REPORTER: In the summit meeting yesterday, did the Prime Minister make any kind of comment or discuss the Russian intention behind the designation of the Four Northern Islands as a special economic zone in August?

CHIEF CABINET SECRETARY SUGA: Although I would like to refrain from discussing the details, we will be proceeding with this matter based on the recognition that the prerequisite for joint economic activities on the Four Northern Islands is that they do not harm our legal position.

REPORTER: On the point about joint economic activities, Deputy Prime Minister Trutnev of Russia has stated that the Government of Japan should come up with specific policies within two months, indicating that unless progress is made Russia will accept third country investors to participate in activities. What is the Government’s view on this point?

CHIEF CABINET SECRETARY SUGA: I would like to refrain from commenting on individual press reports. As I have just stated, in the Japan-Russia summit meeting, with regard to joint economic activities, the two leaders designated five candidate projects to be undertaken promptly and shared the view that additional field surveys will be carried out in early October in order to examine these five candidate projects. I believe that everything that concerns this matter was confirmed by the leaders.

REPORTER: If it is actually the case that third country investors will be allowed to participate as Russia has stated, I imagine this would also have a major impact on negotiations on the Northern Territories. Do you have a comment on this point?

CHIEF CABINET SECRETARY SUGA: I would like to refrain from responding to hypothetical questions. The Government’s basic policy is to resolve the issue of the attribution of the Four Northern Islands and to conclude a peace treaty.

REPORTER: With regard to sanctions on North Korea, although at the summit meeting yesterday the leaders confirmed their shared recognition of the threat posed by North Korea, did Prime Minister Abe make any specific requests for cooperation on the adoption of an additional resolution on sanctions that includes a ban on oil exports to North Korea, for example?

CHIEF CABINET SECRETARY SUGA: Although I would like to refrain from going into the details of the summit meeting, Japan’s position is that it is necessary to strengthen measures against North Korea. Given the necessity of adopting a resolution soon in the UNSC, where discussions are currently taking place, we will continue to make every effort, working closely with the United States, the United Kingdom, France and other UNSC members, as well as the Republic of Korea (ROK), and also maintaining communication with China and Russia, as we seek to achieve such a resolution.

(Abridged)

REPORTER: I have a question concerning North Korea’s allusion to an electromagnetic pulse (EMP) attack. As EMP attacks destroy social infrastructure, they have the capacity to seriously impact even those regions that are not directly targeted in an attack and it is this unpredictability that makes them so formidable. Many countries recognize this point and as you noted yesterday, if Japan is working to collect and analyze information with the greatest concern, it is likely that countries other than Japan, the United States and the ROK are also working actively on response measures to North Korea.
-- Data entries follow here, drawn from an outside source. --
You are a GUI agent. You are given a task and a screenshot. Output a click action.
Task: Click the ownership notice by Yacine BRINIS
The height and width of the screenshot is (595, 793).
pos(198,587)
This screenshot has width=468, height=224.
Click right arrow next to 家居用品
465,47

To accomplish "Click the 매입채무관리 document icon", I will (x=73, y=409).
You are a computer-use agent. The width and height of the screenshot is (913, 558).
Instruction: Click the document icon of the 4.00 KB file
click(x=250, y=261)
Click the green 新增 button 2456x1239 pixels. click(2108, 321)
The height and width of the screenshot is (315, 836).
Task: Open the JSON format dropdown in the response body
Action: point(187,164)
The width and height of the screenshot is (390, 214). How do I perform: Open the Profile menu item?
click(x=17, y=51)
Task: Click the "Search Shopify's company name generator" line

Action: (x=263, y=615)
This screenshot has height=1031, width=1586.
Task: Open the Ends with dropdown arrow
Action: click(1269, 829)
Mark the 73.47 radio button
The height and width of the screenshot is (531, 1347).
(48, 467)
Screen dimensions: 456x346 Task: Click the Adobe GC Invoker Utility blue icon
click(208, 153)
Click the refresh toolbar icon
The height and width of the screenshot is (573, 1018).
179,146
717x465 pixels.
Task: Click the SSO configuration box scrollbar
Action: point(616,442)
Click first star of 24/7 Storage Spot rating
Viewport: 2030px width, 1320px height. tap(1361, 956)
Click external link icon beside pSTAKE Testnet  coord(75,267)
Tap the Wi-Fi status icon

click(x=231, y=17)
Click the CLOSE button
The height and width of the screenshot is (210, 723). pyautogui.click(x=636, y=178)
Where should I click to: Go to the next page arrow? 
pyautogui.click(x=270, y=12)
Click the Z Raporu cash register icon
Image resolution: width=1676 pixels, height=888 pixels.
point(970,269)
Do you have a comment on this point?

CHIEF CABINET SECRETARY SUGA: I noted yesterday that we will engage in Government-wide considerations on the necessary response measures to such a situation. Due to the nature of the matter I would like to refrain from discussing the specific areas under consideration. However, as you noted, it is important to engage in international cooperation and we will work to strengthen such cooperation, where necessary surveying the status of countermeasures in other countries and also providing information from our side too.

REPORTER: Have you received any new information about the moves of the Osprey aircraft of U.S. Forces currently parked at Oita Airport?

CHIEF CABINET SECRETARY SUGA: With regard to the Osprey aircraft parked at Oita Airport, I understand that after further engine and equipment tests this morning it departed for Iwakuni base at 10:35 a.m.